• **Required actions**
1. Copy the listing verbatim, starting at the line that contains "I will pos(54,490)." and ending with the last line of the listing.
2. Continue the passage on key frame matching for video retrieval from its last sentence.

• **Selected extract**
Key frame matching: In this method the representative frame of the shot known as keyframe is used for retrieval. This type of video retrieval can be called Content Based Image Retrieval (CBIR). This technique requires efficient selection of set of images or video key frames. The image which is to be searched is used as a query. This query is compared against the video key frames from video library. The key frame based matching is good for video searching but the user need to very precise about the visual component. It can be combined with metadata and text based retrieval.

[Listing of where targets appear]
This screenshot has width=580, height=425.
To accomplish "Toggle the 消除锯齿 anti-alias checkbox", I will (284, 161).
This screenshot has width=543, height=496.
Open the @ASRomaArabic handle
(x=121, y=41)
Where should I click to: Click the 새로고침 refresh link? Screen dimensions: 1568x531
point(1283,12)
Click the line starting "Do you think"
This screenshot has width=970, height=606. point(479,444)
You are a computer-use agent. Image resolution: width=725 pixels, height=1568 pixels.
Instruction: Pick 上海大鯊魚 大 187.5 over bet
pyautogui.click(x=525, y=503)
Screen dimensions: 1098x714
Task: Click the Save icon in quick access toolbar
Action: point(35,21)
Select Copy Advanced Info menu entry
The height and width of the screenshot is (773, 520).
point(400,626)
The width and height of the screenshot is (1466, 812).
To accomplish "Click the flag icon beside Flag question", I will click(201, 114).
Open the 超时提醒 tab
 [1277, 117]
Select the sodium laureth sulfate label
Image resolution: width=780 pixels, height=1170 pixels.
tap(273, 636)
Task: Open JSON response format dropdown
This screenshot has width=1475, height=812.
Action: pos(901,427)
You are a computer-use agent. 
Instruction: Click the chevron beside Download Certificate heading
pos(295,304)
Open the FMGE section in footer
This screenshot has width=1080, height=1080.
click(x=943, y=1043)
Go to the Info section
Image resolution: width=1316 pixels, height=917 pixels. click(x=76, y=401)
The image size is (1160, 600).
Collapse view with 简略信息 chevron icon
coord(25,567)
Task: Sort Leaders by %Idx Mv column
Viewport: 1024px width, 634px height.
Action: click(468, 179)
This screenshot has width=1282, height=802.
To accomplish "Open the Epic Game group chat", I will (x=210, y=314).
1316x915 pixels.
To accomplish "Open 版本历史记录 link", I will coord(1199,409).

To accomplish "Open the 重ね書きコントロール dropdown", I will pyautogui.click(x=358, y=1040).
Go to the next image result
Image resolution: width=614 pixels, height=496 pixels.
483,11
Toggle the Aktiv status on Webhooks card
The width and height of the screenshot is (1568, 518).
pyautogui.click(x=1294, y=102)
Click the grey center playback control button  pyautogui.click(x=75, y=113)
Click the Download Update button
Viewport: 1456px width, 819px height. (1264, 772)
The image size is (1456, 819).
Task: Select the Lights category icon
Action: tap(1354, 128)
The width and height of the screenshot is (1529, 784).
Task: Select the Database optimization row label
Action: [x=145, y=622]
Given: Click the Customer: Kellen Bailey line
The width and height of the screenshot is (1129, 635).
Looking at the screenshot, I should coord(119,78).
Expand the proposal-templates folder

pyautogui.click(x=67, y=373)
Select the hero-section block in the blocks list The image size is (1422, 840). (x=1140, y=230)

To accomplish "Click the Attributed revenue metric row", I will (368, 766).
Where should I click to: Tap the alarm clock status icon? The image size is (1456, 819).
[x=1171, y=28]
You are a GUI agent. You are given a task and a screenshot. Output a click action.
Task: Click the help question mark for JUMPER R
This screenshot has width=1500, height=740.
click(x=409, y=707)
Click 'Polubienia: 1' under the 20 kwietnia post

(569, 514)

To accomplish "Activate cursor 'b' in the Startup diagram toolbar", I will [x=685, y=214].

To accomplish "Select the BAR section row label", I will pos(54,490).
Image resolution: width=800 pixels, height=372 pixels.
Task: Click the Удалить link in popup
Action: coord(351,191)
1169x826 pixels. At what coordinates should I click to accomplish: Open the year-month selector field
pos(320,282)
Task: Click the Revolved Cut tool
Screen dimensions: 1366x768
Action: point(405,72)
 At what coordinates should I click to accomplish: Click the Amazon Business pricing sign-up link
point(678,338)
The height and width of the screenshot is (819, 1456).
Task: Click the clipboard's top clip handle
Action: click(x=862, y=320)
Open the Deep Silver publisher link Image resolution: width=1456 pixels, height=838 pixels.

• **Solved problems**
1.
To accomplish "Select the BAR section row label", I will pos(54,490).
Image resolution: width=800 pixels, height=372 pixels.
Task: Click the Удалить link in popup
Action: coord(351,191)
1169x826 pixels. At what coordinates should I click to accomplish: Open the year-month selector field
pos(320,282)
Task: Click the Revolved Cut tool
Screen dimensions: 1366x768
Action: point(405,72)
 At what coordinates should I click to accomplish: Click the Amazon Business pricing sign-up link
point(678,338)
The height and width of the screenshot is (819, 1456).
Task: Click the clipboard's top clip handle
Action: click(x=862, y=320)
Open the Deep Silver publisher link Image resolution: width=1456 pixels, height=838 pixels.

2.
Semantic features for video retrieval: This type of system uses semantic features for search. Semantic feature refers to high level or mid level features that convey semantic contents. This can include indoor, outdoor, moving car and extracting this kind of features itself is a challenging task. The automatic extraction of low level features like color and texture is not so difficult compared to this. When there are more than a few semantic features then it can be noticed that they are related. Here the structure that relates them is ontology and some examples are person, man and woman. A set of semantic concept tag are developed for the video collection then these concept tags are used for feature based retrieval to filter the collection. Usage of semantic feature has progressed a lot and detection of the feature and retrieval of the feature are to be considered as independent of each other. In reality this is not the case when there are large set of features. Therefore instead of using feature as independent filter, develop a feature based retrieval system that uses features along with their utilities. In practice, automatic feature detection is not a process that provides yes or no assignment. Instead each feature has a confidence value for its presence in a given shot.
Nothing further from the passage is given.